Demo for classifai

This directory contains a set of Jupyter notebooks designed to help you understand and use classifai effectively.

Prerequisites

You may wish to download each notebook individually and the demo dataset individually - each notebook contains specific installation instructions on how to set up an environemnt and download the package

Running the Demo

To start the demo, launch Jupyter Notebook or JupyterLab from your terminal in this directory:

jupyter notebook

Or, if you prefer JupyterLab:

jupyter lab

Then, open the notebooks in your browser.

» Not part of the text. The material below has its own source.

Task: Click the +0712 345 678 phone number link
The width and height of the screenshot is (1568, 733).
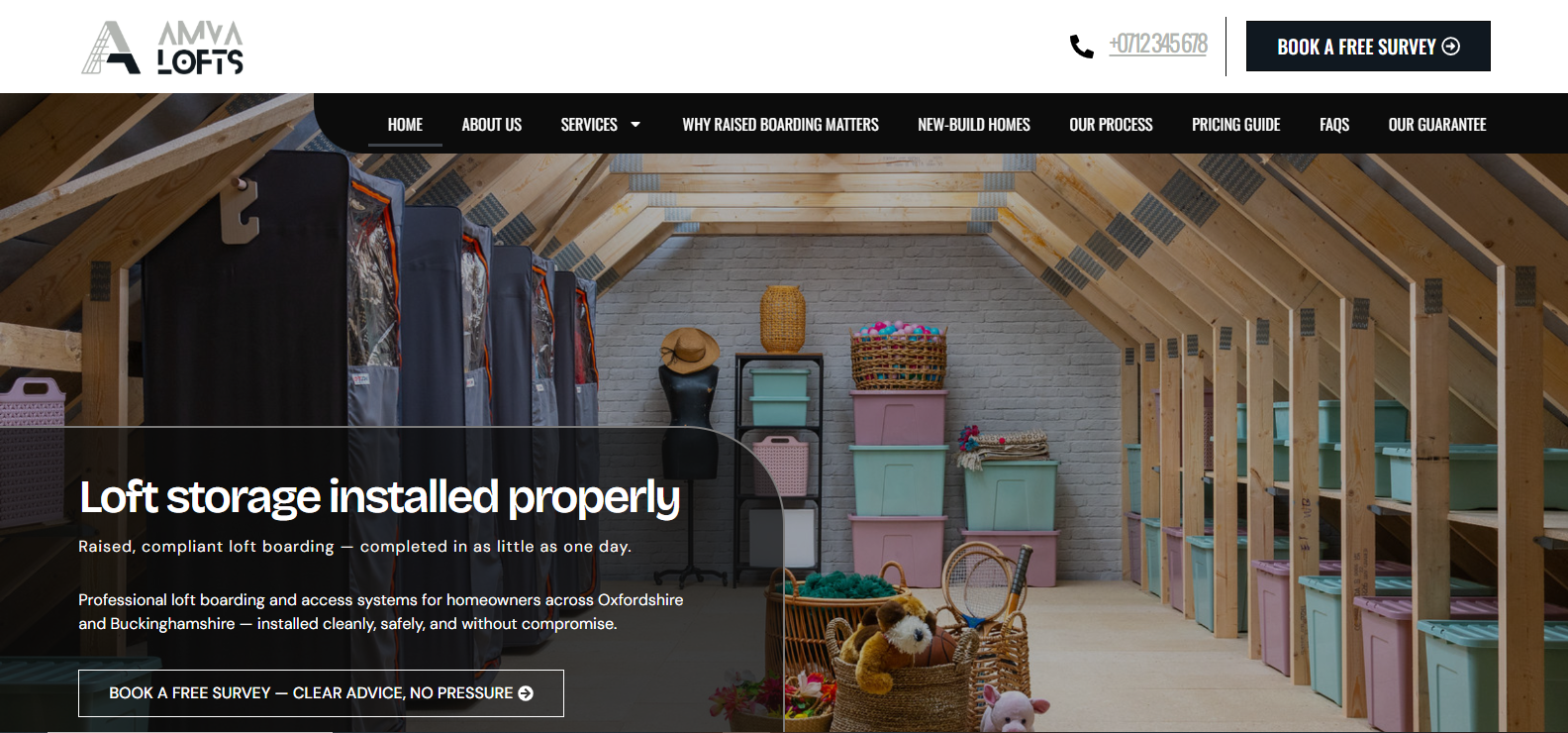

We recommend going through the the general_workflow_demo.ipynb notebook for a broad overview of the package before moving onto the custom_vectoriser.ipynb notebook, which covers a more advanced use-case.

Notebooks Overview

This demo includes two Jupyter notebooks:

1. general_workflow_demo.ipynb

This introduces the core features of classifai.

It covers:

  • Importing the package and its main components.

  • Initialising a Vectoriser for converting text to vector representation.

  • Creating a VectorStore - a database of labelled examples, and their vector representations, linked with a Vectoriser to allow supplied text to be searched against the vector database using cosine similarity to rank the labelled examples in order of semantic similarity.

  • Creating a FastAPI server to expose the VectorStore’s functionality via a REST API.

This notebook is intended for prospective users to get a quick overview of what the package can do, and as a ‘jumping off point’ for new projects.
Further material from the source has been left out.